C’est le gouvernement démocratique, issue de l’élection présidentielle de Sidi Mohamed Ould Cheikh Abdallah le 25 Mars 2007, qui s’attaque vraiment au fond à ces trois plaies mauritaniennes : le sort et le retour des réfugiés et déportés du printemps de 1989, le terrible « passif humanitaire » des « années de braise » qui suivirent en 1990-1991, la persistance des pratiques esclavagistes, enfin criminalisée. Le retour des militaires au pouvoir le 6 Août 2008, malgré les promesses de la junte du 3 Août 2005, a remis en suspens le règlement de ces questions, malgré d’imposantes manifestations nationales.

 

Le changement politique ouvre également des contentieux rétrospectifs.  Woodside Petroleum, premier producteur australien de gaz et de pétrole, mais détenue à 34% par Royal Dutch Shell, et à qui le champ de Chinguetti a été accordé par le régime précédent, est soupçonnée de corruption, non seulement pendant cette époque à l’occasion d’avenants aux contrats initiaux, mais aussi pour le règlement d’un « bonus » de cent millions de dollars aux nouvelles autorités, convenu depuis le 30 Mars précédent. En contrepartie, le C.M.J.D. venait d’amnistier «  tous les faits qui ont entouré la signature de ces avenants », et de libérer l’ancien ministre du Pétrole : Zeidane Ould Hmeida, d’abord inculpé de « crimes économiques » [viii]. Les choses se dénoueront par de nouveaux accords à signer le 24 Mai.

 

Enfin, les courants d’émigration clandestine depuis les côtes mauritaniennes vers les Canaries ont décuplé depuis la fin de 2005 : plus de 5.000 personnes pendant le premier trimestre de 2006, soit davantage que dans toute l’année précédente. Cause, l’aide discrète du nouveau gouvernement mauritanien et le renforcement du contrôle hispano-marocain sur le détroit de Gibraltar. Les « sans-papiers » parvenant aux Canaries sont transportés par avion en Espagne continentale où ils sont relâchés avec un ordre d’expulsion si leur nationalité n’a pu être établie dans les quarante-cinq jours [ix].

 

Ainsi, le coup militaire du 3 Juin 2005 trouve-t-il – sur le moment – sa pleine justification.
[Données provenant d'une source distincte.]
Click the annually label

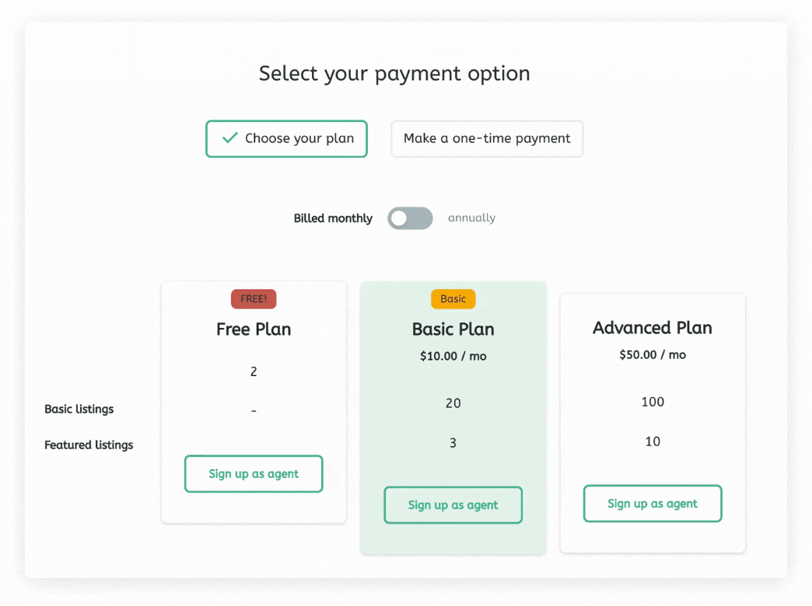tap(471, 218)
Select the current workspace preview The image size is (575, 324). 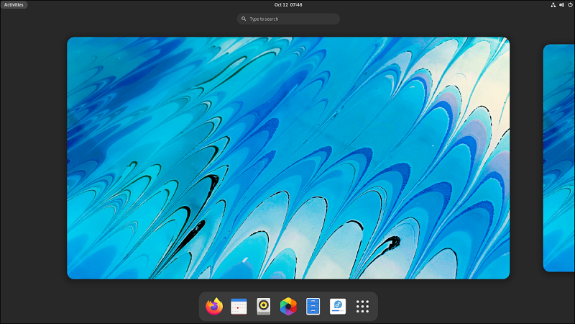[288, 158]
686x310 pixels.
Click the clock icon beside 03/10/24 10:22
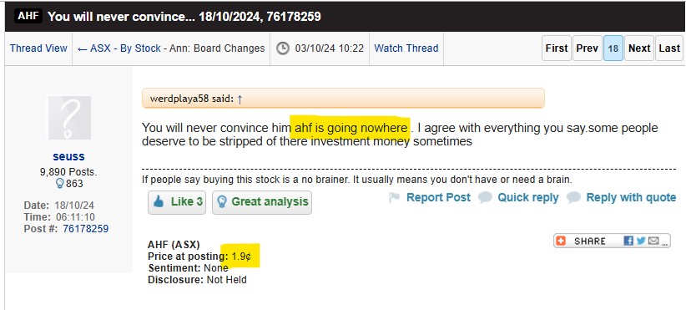(284, 48)
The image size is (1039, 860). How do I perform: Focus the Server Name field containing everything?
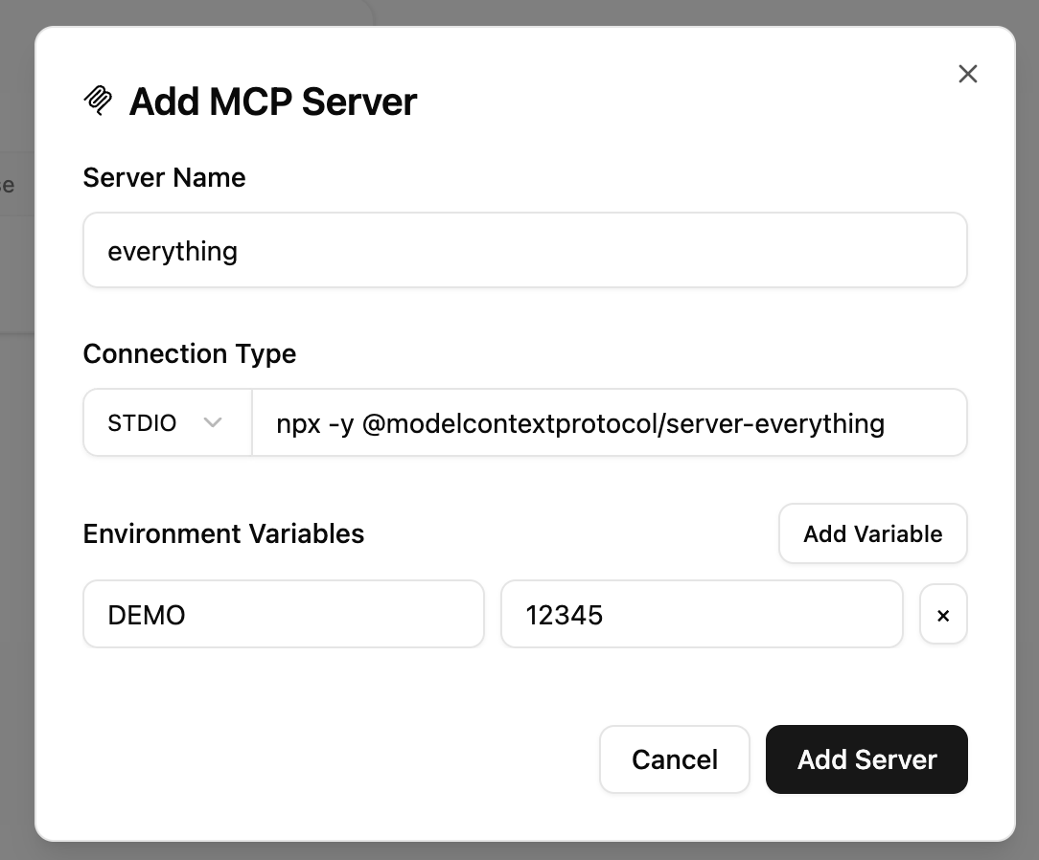coord(525,250)
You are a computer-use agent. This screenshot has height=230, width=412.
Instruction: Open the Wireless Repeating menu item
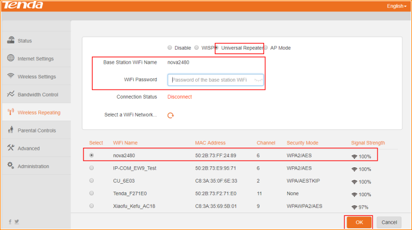[x=38, y=113]
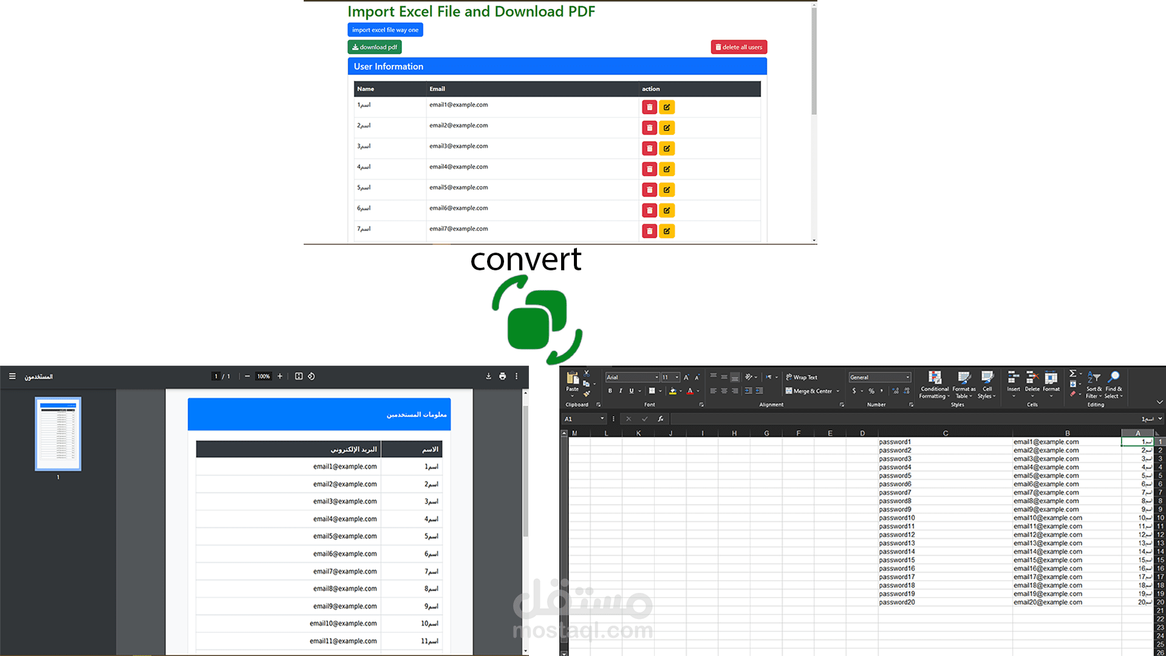The width and height of the screenshot is (1166, 656).
Task: Click the PDF viewer download icon
Action: point(488,377)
Pas seulement le renversement d’un régime, mais fondamentalement la mise à jour du pays. Le président du Conseil militaire, infatigablement et dès sa première tournée dans l’intérieur [x], commencée à Néma, commente : «  Je voudrais dire ici que les forces armées et de sécurité, en opérant le changement, avaient agi dans l’unique objectif de redresser la situation, sans intention aucune de conserver de conserver le pouvoir. Il faut que cela soit clair pour tous et qu’il n’y ait pas d’équivoque sur ce plan… Ces forces sont déterminées à conduire les réformes programmées dans les délais qu’elles se sont fixées, et à donner au peuple mauritanien l’opportunité de jouir d’une vie politique compatible avec les exigences d’aujourd’hui ». Il confirme constamment que ses pairs – au premier rang desquels le colonel Mohamed Ould Abdel Aziz – et lui-même n’ont « pas d’autre mission, et une fois les réformes programmées réalisées, ils reprendront leur mission ordinaire ».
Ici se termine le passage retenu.